Se esiste un simbolo dell’Italia nel mondo, allora questo deve essere la pizza. La specialità più internazionale di tutte viene copiata e reinventata ai quattro angoli del globo: Giuseppe Cortinovis, sanpellegrinese trapiantato in Canada, ha fatto della pizza la propria missione.
“Vengo da San Pellegrino Terme, ma ora abito a Vancouver. Ho lasciato l’Italia quattordici anni fa, oggi ne ho 43. Sono partito per fare un’esperienza nella ristorazione in Australia, ma poi sono rientrato. La mia famiglia ha un panificio a San Pellegrino”: il nostro si trova decisamente a suo agio tra acqua e farina “sono stato qualche mese lì, poi sentivo il desiderio di imparare qualcosa di nuovo: sono andato a Londra, dove ho lavorato per tre anni, poi sono volato a Vancouver, dove c’era una compagnia che mi ha offerto lo sponsor per rimanere in Canada”. Sembrava la soluzione ideale, ma non lo è per Giuseppe.
“Io non ero interessato a restare, volevo tornare a Londra dove avevo un business per vendere marmellate con un mio amico e allo stesso tempo lavoravo in un ristorante. Il titolare a Vancouver era egiziano, ho avuto un colloquio con lui. Lui mi chiamava “italiano” e diceva che l’Europa stava andando a rotoli, mi ha detto di restare per due anni”. La professione di Giuseppe è piuttosto particolare. “Lavoravo per loro per tutto quello che riguarda la panificazione nei loro nove ristoranti, sviluppavo un prodotto per fare in modo che nei vari punti del franchising le pizze avessero gli stessi ingredienti, impasto etc. Io gli dicevo sempre che non si poteva fare del tutto, perché è un prodotto artigianale, altri invece volevano prodotti meno buoni ma tutti uguali”. Un cambio di mentalità totale, non solo per quello che riguarda il cibo.

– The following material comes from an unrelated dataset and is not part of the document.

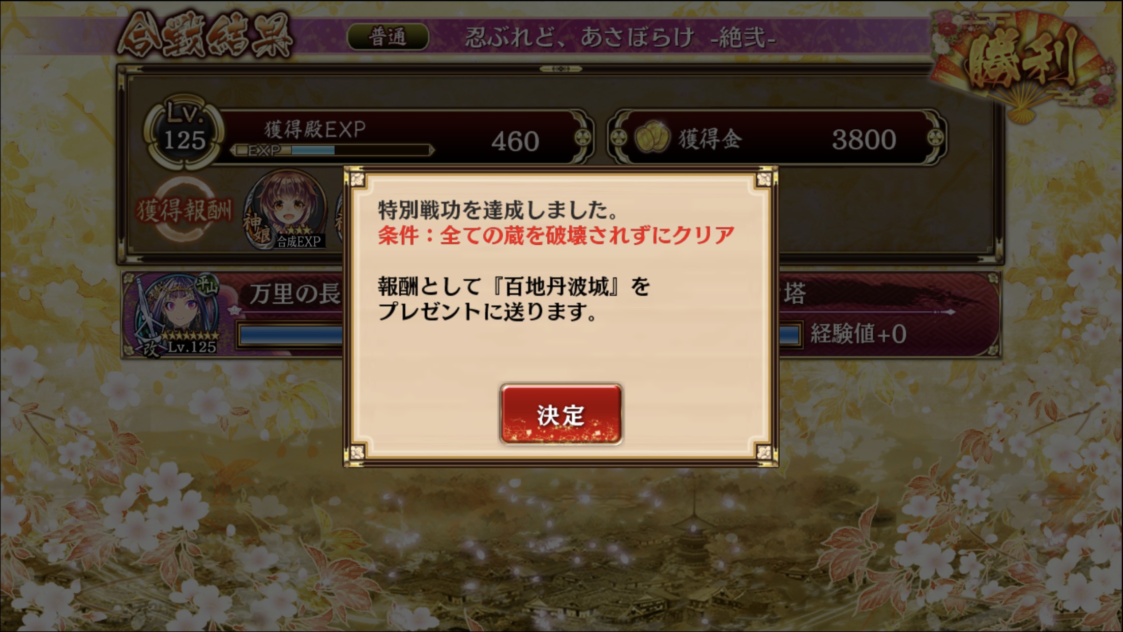Click the red 決定 confirm button

point(561,414)
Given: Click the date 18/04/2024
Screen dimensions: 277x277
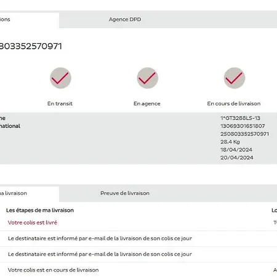Looking at the screenshot, I should click(236, 150).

“Avevo un collega persiano che era diventato cittadino a Toronto, aveva vissuto mesi aspettando il visto a casa sua, mi ha fatto molto pensare. Alcune compagnie mi hanno cercato, magari con offerte più allettanti, ma a me serviva più stabilità: se avessi cambiato azienda, il processo del visto sarebbe ripartito. Glowbal, la compagnia per cui lavoravo, non operava nel modo in cui sono abituato io: non sono artigianali, con lo stile irripetibile del prodotto. Io ho provato a farlo capire, ma in una compagnia così grande è difficile cambiare: bisognava puntare sulla consistency, sul prodotto tutto uguale”. Quasi una produzione in serie: Giuseppe ha modo di apprezzare un modo diverso.

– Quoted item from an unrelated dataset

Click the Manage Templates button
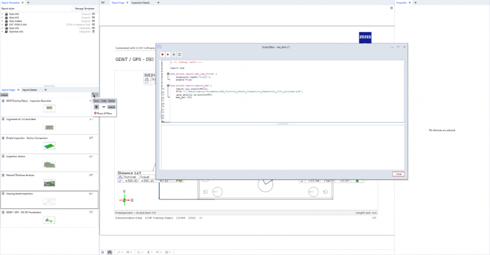Image resolution: width=490 pixels, height=255 pixels. (x=85, y=8)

“Non è come da noi, il modo di lavorare non è amichevole come in un ristorante, qua in Canada sono più distaccati. Non è nemmeno facile per la lingua, a volte in Australia mi comportavo in modo scortese ma senza farlo apposta, solo perché non ero abituato. È stato molto educativo, anche perché mi ha fatto vedere il cibo in un modo diverso, in cui si elimina il fattore umano, il sentimento”. Bisognava puntare, spiega, a fare una pizza come l’insalata del supermercato: sempre uguale, giorno dopo giorno “perché, se il cliente vede è cambiata rispetto alla scorsa volta, non la vuole più. Lo stesso meccanismo andava applicato alla pizza, per fidelizzare chi viene al ristorante il prodotto deve avere lo stesso numero di olive in tutti i ristoranti della catena. Non è facile da fare, perché le persone nei diversi locali del franchise erano diverse e se qualcuno se ne andava bisognava insegnare tutto da capo: ogni ristorante aveva il suo metodo, alcuni non erano contenti che arrivassi io a insegnarli come fare una cosa che facevano da anni. C’era un executive chef che faceva la pizza con le mani e la metteva con le mani in forno, senza usare la pala: una cosa inguardabile” racconta scherzando.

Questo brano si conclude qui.